When I finally returned to the penthouse, the air was still and heavy. I walked into our bedroom, and my heart stopped. On my vanity, next to my bottle of Chanel No. 5, was a tube of lipstick. It was a cheap, garish shade of red I would never wear. A smear of it stained the white marble.

Aria. She had been here. In my room. In my private space. The security of the De Luca family, the impenetrable fortress Alex was meant to command, had been breached by a woman he called a "vessel."

The truth, however, came at a party a month later. It was a formal gathering of the family's most important business associates at a private club downtown. Alex was the perfect host, his arm possessively around my waist, a smile fixed on his face for the public. But his eyes were distant.

I excused myself for a moment, seeking refuge on a dimly lit terrace. Through an open door to a private office, I heard his voice. He was speaking with Mark, his Consigliere.

"I can't get enough of her, Mark," Alex was saying, his voice rough with an emotion I hadn't heard in years. "She's fire. Real. Not like... a perfect statue."

My blood ran cold.

"The villa in Lake Como," Alex continued, "get it ready. After the baby is born, I'm setting her up there. Her and the kid."

The villa. The one he'd promised me for our tenth anniversary. A place for *us*.

My hand trembled, and I knocked over a tray of empty glasses. They shattered on the stone floor. Alex and Mark fell silent. A second later, Alex appeared in the doorway, his face a mask of panic.

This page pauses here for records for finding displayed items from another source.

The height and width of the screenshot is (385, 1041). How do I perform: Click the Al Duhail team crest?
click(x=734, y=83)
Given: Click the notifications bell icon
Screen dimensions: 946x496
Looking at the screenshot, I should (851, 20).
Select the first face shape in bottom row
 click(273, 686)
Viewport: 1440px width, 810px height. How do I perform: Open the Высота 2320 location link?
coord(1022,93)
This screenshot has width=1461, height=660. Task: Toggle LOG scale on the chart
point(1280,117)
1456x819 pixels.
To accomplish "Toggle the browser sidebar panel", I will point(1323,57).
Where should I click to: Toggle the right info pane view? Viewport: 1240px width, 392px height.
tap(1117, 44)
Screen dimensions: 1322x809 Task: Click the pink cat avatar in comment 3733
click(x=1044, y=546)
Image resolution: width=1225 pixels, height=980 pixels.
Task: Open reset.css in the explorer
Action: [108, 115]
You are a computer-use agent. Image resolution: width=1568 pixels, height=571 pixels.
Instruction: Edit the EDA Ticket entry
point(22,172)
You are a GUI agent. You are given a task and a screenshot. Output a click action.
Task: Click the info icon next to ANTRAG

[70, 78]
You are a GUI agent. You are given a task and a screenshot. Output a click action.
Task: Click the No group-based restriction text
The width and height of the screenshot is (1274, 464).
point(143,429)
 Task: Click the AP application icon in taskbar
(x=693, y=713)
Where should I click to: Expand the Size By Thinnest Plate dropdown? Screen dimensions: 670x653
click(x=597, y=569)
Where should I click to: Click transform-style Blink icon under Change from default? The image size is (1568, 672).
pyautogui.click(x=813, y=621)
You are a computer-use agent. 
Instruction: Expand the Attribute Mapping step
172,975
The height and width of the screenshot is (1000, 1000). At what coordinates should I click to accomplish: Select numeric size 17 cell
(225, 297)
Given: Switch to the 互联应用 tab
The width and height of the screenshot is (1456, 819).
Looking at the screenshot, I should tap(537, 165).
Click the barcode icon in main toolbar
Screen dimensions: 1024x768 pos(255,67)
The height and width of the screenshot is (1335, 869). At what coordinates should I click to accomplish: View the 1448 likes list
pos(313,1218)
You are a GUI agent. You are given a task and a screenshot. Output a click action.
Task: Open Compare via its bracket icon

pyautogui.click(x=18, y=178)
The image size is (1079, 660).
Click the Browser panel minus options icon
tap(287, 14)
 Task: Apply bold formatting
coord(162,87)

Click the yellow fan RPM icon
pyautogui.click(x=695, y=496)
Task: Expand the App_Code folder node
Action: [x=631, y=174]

"Katarina. What are you doing here?"

"Who is she, Alex?" I whispered, the words catching in my throat.

"It's nothing," he hissed, grabbing my arm. "Aria is not here. You heard nothing. Mark," he barked over his shoulder, "this conversation never happened."

He pulled me away, his grip bruising. Later that night, when he thought I was asleep, I slipped his encrypted tablet from his briefcase. His password was still my birthday. The irony was a bitter pill.

There she was. Aria. Dozens of photos. Laughing in his car. Wearing his shirt in a bed that wasn't ours. And then I saw it: a folder labeled "Como." Inside were architectural plans for a nursery. Blueprints for a life that didn't include me.

The perfect statue had finally cracked. And I knew I couldn't just leave. In our world, wives of the Underboss don't just walk away. They disappear. But I would not be another victim. I would orchestrate my own exit, on my own terms, for the honor of a family he was so willing to betray.